** Opening Records provided block **

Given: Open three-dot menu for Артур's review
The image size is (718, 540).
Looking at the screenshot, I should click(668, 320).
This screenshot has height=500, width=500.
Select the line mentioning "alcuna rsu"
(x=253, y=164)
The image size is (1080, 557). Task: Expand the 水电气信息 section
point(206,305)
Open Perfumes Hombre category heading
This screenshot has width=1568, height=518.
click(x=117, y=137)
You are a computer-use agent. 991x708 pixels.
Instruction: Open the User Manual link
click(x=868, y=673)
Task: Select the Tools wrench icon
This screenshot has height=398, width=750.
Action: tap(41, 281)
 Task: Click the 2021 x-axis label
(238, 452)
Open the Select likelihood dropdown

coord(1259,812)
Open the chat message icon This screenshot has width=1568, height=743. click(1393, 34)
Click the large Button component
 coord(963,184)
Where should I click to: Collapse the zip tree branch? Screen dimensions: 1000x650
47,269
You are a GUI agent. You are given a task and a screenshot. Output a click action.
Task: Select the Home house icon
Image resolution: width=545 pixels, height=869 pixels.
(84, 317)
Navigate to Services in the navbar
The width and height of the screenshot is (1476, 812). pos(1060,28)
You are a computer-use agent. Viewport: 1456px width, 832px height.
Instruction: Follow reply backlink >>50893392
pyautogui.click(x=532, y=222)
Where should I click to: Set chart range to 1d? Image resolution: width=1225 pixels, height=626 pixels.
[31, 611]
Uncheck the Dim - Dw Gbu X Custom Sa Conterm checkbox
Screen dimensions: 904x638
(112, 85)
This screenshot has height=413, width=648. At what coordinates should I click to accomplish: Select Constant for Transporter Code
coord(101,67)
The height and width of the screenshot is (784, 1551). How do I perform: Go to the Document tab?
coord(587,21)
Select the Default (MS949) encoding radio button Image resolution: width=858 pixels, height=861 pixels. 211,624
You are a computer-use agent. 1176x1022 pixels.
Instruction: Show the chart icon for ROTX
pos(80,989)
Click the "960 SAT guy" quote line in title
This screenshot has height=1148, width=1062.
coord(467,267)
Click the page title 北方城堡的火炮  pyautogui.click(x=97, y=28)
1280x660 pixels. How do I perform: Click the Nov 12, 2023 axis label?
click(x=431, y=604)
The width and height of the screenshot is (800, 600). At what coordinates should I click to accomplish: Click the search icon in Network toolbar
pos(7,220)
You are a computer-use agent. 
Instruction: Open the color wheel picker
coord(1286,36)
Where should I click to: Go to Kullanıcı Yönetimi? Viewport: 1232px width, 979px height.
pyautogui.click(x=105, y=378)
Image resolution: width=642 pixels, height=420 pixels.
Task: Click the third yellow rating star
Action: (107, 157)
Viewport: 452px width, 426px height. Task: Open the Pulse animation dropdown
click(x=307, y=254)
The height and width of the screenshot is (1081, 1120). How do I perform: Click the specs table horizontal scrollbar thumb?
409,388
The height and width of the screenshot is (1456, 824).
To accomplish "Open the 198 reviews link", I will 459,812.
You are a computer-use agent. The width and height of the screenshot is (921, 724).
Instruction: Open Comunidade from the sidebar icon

** Closing Records provided block **

Check each line of the data above, and please copy the ones in which the string "agent" occurs.

**Completed exercise:**
You are a computer-use agent. 991x708 pixels.
You are a GUI agent. You are given a task and a screenshot. Output a click action.
You are a computer-use agent. Viewport: 1456px width, 832px height.
You are a computer-use agent. 1176x1022 pixels.
You are a computer-use agent. 
You are a computer-use agent. The width and height of the screenshot is (921, 724).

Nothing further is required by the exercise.